Mott trimming improves the accuracy of methylation level estimation consistently

We evaluated the accuracy of methylation level estimation using three metrics: (i) the fraction of Cs correctly covered, i.e. cytosines that have one or more simulated reads and are also covered by one or more mapped reads (Supplementary Table S2–S4), and the fraction of Cs perfectly estimated, i.e. cytosines with perfectly estimated methylation levels (Figure 4); (ii) the average error in estimating methylation levels for the Cs correctly covered (Figure 4); and (iii) the number of Cs falsely covered, i.e. cytosines that do not have simulated reads but are covered by one or more mapped reads (Figure 5).

Figure 4.

Figure 4.

Performance of methylation level estimation and improvements by pre- and postprocessing steps. (A) Fractions of CpGs perfectly estimated (left panel) and average errors (right panel) are plotted for each alignment algorithm (rows, corresponding to the order of alignment algorithms in the legend) in three simulated benchmark data sets at three sequencing depths (indicated by shapes of the symbols), after Mott trimming and no postprocessing. (B) Difference in the fraction of CpGs perfectly estimated after Mott trimming compared with untrimmed data sets (the left most column), and after Mott trimming and five options of postprocessing compared with the data sets just with Mott trimming (remaining columns). Cov. indicates coverage and QS indicates quality score. (C) Like B, but for difference in the average errors of methylation level estimation. (D) Difference in the fraction of CpGs perfectly estimated (left panels) and difference in average error (right panels) between the paired-end data sets and their matching single-end data sets at equal sequencing depth. For panels BCD, improved and worsened performance is highlighted with a red and a blue bar, respectively, below the X-axis. A colour version of this figure is available online at BIB online: https://academic.oup.com/bib.

Figure 5.

Figure 5.

Number of CpGs falsely covered. The number of CpGs falsely covered is shown. Upper segments of each bar show higher methylation levels assigned during simulation of the reads. The trimming and filtering options are indicated on the top of each column of panels. We used the simulated data sets with 10M reads. A CpG was deemed falsely covered if it was not covered by any simulated reads but was covered by one or more mapped reads. Out of the 760 888 CpGs in chr21, in total 193 CpGs were falsely covered in the single-end data set. In the paired-end data sets A and B, in total 716 and 840 CpGs were falsely covered respectively, and 706 and 783 CpGs were falsely covered in their corresponding single-end data sets with equivalent sequencing depth. Cov. indicates coverage and QS indicates quality score. A colour version of this figure is available online at BIB online: https://academic.oup.com/bib.

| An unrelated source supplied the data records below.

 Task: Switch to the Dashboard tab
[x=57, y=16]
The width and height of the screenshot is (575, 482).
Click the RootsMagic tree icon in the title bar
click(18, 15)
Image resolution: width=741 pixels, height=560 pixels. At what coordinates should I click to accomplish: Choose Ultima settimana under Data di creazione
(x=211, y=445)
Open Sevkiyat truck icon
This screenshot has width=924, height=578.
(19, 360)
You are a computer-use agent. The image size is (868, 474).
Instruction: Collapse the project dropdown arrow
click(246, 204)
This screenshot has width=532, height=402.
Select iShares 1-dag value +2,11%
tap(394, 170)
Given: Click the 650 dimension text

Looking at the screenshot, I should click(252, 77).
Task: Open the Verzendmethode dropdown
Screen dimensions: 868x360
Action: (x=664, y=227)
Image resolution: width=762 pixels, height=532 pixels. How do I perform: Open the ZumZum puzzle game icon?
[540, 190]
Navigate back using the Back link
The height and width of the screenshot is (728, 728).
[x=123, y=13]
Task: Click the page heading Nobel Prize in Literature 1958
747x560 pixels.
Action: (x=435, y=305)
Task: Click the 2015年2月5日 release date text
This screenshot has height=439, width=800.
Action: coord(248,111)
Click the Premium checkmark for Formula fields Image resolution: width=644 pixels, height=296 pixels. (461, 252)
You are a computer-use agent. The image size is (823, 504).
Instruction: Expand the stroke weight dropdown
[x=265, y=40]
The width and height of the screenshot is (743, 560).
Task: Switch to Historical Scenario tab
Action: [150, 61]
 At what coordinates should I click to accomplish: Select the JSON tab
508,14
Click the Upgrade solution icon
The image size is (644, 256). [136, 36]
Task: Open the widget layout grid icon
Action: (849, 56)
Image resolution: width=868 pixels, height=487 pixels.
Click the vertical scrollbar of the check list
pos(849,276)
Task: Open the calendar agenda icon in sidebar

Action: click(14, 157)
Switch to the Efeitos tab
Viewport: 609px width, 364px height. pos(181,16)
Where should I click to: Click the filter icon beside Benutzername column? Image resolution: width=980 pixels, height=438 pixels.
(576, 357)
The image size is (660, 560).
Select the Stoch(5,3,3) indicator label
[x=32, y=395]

Although Mott trimming improved the mapping accuracy of Bismark with Bowtie2, BRAT-BW and BSMAP on the single-end data set, it only slightly improved the accuracy of methylation level estimation using reads mapped by these three algorithms (Figure 4B, the first column labeled ‘Δ(Mott trimming)’). Take Bismark with Bowtie2 at 50M reads as an example, the fraction of CpGs with perfectly estimated methylation levels was 12.82% for untrimmed reads and increased to 13.25% for Mott trimmed reads (green rectangles in Figure 4A and B and Supplementary Table S2), and the average error in estimating methylation levels for CpGs correctly covered was 3.21% for untrimmed reads and decreased to 3.09% for Mott-trimmed reads (Figure 4C and Supplementary Table S2). Mott trimming did not improve the mapping accuracies for LAST on the single-end data set, and accordingly slightly worsened the methylation level estimation accuracy. Mott trimming decreased the number of Cs falsely covered for most mapping algorithms on the single-end data set, with the largest decreases on the number of the CpGs falsely covered for Bismark with Bowtie (Figure 5) and for cytosines in the CHG or CHH contexts (Supplementary Figure S4).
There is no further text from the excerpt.